Despite having a much smaller budget than baseball juggernauts like the Yankees and Red Sox, the A’s were able to use this team-building methodology to build a team that finished with a record of 103-59, and went on a 20-game winning streak. How did a small-market team with a tiny budget manage this? By exploiting inefficiencies in the market for players. Klarman explains the parallels between the A’s strategy and value investing:

“The market for baseball players, like the market for stocks and bonds, is inefficient - and for many of the same reasons. In both investing and baseball, there is no single way to ascertain value, no one metric that tells the whole story. In both, there are mountains of information and no broad consensus on how to assess it. Decision makers in both arenas mis-nterpret available data, misdirect their analyses, and reach inaccurate conclusions. In baseball, as in securities, many overpay because they fear standing apart from the crowd and being criticized.

They often make decisions for emotional, not rational, reasons. They become exuberant; they panic. Their orientation sometimes becomes overly short term. They fail to understand what is mean reverting and what isn’t. Baseball’s value investors, like financial market value investors, have achieved significant outperformance over time. While Graham and Dodd didn’t apply value principles to baseball, the applicability of their insights to the market for athletic talent attests to the universality and timelessness of this approach.”
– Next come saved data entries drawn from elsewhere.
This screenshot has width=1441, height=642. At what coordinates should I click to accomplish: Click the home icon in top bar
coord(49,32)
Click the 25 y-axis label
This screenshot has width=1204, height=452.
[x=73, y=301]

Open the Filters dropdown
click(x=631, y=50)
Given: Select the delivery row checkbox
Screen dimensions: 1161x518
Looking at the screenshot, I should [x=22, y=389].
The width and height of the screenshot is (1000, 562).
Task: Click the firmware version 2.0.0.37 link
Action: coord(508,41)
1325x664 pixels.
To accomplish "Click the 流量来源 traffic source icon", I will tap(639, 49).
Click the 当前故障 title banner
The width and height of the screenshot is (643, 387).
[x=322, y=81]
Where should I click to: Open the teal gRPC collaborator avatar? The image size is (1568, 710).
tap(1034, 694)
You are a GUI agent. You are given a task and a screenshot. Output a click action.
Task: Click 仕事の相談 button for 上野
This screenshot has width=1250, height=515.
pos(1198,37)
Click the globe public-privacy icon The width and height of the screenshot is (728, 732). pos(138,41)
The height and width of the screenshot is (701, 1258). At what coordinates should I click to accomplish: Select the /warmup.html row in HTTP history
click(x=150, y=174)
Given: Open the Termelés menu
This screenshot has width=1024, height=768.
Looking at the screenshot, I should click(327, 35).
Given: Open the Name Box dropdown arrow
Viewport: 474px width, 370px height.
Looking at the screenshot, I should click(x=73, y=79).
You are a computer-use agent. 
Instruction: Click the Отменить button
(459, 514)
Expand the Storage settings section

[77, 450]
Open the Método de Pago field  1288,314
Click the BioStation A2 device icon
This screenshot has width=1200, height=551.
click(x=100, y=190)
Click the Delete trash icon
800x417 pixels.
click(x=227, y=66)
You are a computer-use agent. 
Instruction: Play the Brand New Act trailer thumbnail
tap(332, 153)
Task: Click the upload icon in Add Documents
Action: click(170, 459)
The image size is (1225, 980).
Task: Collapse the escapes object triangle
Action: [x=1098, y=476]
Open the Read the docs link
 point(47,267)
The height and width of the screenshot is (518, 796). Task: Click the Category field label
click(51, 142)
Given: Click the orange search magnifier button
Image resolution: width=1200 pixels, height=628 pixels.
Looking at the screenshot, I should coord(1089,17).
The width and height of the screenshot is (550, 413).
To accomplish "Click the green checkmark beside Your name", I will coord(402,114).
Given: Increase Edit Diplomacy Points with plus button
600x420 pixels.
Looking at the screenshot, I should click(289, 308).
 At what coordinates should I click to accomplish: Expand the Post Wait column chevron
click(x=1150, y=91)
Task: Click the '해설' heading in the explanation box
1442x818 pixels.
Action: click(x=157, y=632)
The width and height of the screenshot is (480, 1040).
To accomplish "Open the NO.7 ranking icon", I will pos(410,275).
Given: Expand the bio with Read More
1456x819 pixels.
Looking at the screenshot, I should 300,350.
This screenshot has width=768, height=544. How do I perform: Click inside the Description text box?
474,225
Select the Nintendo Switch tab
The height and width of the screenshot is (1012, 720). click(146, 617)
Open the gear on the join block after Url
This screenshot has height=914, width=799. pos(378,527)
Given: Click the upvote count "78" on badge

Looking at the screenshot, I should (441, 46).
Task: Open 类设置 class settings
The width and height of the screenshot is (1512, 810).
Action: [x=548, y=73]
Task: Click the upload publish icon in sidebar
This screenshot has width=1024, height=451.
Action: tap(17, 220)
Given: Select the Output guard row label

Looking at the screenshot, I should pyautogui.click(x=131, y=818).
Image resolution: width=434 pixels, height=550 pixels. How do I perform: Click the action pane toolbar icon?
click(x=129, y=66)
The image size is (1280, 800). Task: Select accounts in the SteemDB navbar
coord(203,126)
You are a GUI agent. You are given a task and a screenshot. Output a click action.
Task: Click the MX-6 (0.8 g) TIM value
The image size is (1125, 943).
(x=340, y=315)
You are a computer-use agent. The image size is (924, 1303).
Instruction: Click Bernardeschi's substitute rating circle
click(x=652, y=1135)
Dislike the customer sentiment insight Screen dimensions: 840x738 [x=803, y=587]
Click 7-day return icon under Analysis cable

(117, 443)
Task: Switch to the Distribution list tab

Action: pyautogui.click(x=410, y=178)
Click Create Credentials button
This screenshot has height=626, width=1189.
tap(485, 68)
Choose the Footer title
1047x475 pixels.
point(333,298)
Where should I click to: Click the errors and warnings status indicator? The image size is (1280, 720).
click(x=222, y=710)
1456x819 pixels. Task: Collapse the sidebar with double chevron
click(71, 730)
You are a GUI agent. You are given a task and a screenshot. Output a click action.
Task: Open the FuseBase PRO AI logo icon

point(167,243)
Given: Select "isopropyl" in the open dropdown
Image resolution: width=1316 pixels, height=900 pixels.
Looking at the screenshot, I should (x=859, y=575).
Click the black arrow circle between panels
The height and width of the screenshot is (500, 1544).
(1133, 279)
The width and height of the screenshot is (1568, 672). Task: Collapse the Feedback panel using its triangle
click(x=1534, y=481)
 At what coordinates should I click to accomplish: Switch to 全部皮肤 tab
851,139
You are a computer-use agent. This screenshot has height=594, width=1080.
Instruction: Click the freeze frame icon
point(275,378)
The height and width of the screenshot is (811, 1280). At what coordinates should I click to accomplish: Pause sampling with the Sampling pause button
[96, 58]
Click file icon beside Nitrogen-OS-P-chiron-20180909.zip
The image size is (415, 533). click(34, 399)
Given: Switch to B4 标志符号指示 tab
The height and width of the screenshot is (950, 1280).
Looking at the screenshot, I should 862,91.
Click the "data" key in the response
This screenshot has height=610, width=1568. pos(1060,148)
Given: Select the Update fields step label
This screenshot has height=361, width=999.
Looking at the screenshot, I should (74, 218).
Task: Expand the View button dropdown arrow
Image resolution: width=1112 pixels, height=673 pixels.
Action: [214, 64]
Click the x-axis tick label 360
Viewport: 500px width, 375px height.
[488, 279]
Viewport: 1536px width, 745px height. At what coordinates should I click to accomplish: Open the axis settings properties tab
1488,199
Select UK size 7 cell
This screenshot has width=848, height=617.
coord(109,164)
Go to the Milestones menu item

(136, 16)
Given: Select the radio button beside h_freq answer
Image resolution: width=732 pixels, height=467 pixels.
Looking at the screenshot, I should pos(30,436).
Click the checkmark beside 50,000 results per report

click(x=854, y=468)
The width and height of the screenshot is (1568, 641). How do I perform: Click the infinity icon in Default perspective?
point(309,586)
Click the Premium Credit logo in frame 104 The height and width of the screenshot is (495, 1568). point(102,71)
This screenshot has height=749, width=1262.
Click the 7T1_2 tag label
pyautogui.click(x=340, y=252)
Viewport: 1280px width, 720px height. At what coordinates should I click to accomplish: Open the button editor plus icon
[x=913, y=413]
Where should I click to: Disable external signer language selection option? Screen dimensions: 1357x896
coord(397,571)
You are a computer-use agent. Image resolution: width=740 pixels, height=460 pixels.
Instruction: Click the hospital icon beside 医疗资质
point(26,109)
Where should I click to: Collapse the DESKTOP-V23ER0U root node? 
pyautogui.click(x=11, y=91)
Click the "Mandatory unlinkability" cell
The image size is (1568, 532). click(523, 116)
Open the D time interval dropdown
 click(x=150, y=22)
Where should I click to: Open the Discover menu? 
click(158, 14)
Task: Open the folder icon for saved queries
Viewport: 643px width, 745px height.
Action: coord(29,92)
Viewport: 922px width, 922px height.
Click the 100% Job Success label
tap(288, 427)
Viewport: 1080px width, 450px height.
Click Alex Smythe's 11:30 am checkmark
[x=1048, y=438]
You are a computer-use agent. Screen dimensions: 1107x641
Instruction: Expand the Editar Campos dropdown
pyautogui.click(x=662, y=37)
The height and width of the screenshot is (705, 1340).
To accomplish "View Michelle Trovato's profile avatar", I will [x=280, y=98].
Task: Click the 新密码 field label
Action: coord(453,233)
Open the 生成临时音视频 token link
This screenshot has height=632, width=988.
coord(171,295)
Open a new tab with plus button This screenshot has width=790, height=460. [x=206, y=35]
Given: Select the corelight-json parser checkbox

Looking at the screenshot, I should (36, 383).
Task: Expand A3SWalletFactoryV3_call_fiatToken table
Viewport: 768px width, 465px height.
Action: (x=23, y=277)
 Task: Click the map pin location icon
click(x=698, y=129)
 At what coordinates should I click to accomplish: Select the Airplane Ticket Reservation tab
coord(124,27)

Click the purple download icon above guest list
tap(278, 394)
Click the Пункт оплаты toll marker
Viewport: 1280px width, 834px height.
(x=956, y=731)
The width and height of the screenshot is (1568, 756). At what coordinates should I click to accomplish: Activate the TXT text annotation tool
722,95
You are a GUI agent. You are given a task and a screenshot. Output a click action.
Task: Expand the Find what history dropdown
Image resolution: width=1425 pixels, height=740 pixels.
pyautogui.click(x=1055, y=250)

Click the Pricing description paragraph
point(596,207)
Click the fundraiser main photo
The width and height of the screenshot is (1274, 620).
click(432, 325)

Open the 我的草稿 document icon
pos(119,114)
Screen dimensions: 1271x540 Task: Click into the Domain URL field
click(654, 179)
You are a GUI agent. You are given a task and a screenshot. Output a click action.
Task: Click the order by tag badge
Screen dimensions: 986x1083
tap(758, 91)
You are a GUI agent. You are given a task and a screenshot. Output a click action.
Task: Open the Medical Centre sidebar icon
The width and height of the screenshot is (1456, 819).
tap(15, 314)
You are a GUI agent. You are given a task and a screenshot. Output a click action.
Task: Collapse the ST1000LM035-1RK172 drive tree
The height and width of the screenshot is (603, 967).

One of Beane’s key innovations during his time with the A’s was to diminish the influence that scouts had on the player recruitment process. His thinking was that there was value to be found by signing players that didn’t necessarily pass the "eye test." Similarly, the best stock bargains are often found in boring industries, or in beaten-down companies that are going through a turnaround period.

The main lesson from "Moneyball," as Klarman alludes to, is that there are good profits to be found by being willing to go somewhere that other people are not. Being a contrarian is certainly not easy, but - as the A’s found out - it can pay off big.